__Exercise__.
Scan the records for "will". Report each line that includes it.

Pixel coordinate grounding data

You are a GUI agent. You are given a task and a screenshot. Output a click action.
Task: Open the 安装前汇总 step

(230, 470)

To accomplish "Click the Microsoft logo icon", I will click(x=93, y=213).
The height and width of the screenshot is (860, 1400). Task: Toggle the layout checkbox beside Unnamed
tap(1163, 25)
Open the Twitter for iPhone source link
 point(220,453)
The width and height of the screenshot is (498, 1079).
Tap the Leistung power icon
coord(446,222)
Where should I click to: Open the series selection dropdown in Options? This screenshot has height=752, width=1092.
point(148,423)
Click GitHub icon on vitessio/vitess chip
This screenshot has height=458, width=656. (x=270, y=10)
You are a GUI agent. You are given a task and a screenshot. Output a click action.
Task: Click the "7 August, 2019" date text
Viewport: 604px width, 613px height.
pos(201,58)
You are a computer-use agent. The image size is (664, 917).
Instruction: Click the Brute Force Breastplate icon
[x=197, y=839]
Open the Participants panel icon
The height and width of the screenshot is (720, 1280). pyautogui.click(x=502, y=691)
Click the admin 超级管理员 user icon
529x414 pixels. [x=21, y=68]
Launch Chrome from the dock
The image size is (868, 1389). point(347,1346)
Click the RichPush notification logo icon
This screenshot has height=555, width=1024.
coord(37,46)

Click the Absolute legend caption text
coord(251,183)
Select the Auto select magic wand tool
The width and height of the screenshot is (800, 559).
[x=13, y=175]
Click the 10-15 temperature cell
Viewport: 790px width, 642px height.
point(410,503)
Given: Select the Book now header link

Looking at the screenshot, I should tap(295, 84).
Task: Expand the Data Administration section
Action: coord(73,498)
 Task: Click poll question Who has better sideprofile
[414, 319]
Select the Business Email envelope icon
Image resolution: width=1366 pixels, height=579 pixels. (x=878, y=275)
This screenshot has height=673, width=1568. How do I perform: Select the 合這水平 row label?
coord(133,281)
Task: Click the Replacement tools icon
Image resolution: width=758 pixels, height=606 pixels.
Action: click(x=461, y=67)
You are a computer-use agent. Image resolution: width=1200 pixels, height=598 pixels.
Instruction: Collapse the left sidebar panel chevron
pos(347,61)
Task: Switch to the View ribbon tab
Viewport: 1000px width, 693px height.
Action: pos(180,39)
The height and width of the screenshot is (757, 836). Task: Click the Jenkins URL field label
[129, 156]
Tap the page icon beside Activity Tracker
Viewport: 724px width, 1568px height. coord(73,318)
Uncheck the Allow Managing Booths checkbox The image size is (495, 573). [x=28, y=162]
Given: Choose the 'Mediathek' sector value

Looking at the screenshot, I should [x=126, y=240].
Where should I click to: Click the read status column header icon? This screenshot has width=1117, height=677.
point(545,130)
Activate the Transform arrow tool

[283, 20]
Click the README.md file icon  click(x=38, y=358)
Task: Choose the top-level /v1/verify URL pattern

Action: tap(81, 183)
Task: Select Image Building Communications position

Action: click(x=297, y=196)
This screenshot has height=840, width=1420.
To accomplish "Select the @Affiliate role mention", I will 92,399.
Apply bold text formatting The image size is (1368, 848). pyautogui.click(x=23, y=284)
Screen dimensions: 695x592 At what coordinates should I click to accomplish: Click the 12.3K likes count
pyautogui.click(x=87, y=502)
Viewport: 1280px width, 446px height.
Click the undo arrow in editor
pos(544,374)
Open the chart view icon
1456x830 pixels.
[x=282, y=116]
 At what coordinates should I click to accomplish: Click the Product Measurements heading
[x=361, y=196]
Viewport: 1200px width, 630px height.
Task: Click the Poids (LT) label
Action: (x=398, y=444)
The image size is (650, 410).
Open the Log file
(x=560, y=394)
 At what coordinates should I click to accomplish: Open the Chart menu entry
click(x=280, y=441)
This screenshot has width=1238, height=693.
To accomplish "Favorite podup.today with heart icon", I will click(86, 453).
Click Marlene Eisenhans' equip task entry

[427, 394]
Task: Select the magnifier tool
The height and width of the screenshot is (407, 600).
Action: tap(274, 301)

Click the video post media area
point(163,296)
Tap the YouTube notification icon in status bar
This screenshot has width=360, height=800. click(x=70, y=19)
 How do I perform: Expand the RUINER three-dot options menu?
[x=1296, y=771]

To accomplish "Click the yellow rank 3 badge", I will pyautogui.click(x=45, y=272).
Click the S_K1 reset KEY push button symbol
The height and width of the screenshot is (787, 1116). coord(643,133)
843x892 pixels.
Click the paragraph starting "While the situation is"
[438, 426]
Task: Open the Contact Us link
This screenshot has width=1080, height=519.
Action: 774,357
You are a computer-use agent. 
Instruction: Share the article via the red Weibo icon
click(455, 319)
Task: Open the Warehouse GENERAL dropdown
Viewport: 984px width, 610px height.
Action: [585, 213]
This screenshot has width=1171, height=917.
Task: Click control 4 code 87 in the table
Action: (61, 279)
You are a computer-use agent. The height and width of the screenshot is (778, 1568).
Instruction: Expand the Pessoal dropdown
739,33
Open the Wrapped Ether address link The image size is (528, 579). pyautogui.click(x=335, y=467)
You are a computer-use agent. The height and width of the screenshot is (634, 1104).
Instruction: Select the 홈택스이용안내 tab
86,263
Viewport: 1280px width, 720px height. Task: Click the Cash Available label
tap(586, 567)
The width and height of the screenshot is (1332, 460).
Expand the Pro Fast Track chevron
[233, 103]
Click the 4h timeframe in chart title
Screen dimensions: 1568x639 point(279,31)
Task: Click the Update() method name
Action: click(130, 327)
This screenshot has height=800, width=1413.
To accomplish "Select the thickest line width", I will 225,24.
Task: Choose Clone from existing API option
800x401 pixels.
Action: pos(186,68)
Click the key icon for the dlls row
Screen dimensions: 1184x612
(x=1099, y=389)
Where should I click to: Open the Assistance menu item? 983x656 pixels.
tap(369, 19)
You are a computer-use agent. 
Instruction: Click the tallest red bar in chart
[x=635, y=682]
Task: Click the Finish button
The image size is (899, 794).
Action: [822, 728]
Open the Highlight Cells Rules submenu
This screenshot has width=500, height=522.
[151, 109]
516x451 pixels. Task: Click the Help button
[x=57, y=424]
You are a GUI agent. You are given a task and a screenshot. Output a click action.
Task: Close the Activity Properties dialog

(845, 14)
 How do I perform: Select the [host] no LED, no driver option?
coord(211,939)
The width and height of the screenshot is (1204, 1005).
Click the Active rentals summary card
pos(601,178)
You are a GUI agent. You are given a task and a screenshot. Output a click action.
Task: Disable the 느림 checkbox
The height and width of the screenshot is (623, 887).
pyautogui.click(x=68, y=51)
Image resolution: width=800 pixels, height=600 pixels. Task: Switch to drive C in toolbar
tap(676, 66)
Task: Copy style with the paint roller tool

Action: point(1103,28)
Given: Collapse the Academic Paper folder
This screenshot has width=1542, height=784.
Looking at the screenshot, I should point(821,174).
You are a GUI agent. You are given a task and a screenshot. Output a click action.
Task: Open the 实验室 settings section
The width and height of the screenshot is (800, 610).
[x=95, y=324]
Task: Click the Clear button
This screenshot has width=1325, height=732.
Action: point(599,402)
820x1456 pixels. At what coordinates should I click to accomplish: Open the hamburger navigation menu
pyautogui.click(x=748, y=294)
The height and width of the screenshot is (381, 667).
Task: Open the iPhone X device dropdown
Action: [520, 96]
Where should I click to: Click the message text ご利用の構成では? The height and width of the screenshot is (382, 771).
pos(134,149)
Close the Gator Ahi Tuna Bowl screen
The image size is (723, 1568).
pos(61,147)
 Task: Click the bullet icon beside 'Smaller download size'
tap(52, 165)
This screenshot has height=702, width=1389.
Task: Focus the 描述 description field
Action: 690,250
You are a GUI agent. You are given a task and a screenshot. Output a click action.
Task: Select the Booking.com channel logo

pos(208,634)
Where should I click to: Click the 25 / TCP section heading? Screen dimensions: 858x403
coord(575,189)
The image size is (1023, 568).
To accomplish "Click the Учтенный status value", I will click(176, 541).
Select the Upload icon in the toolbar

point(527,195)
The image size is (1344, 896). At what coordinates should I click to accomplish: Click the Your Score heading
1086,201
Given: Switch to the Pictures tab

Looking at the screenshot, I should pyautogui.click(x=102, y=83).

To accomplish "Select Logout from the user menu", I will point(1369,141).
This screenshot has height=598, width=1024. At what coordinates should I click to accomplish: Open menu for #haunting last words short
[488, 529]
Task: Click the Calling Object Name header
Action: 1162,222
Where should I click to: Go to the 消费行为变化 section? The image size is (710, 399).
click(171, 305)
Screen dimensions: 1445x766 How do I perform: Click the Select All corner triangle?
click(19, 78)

__The completed task__.
To accomplish "Click the Microsoft logo icon", I will click(x=93, y=213).
To accomplish "Select the @Affiliate role mention", I will 92,399.
To accomplish "Favorite podup.today with heart icon", I will click(86, 453).
To accomplish "Click the yellow rank 3 badge", I will pyautogui.click(x=45, y=272).
To accomplish "Select the thickest line width", I will 225,24.
To accomplish "Click the Учтенный status value", I will click(176, 541).
To accomplish "Select Logout from the user menu", I will point(1369,141).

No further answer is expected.